▸ TASK TO COMPLETE: How many lines in the rows below contain the string "target", with case counting? Reply with the number only.

--- START OF MATERIAL ---

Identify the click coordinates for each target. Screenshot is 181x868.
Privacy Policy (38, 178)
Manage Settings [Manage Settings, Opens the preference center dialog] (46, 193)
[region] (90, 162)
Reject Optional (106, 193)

--- END OF MATERIAL ---

▸ SOLUTION FOR THIS EXERCISE: 1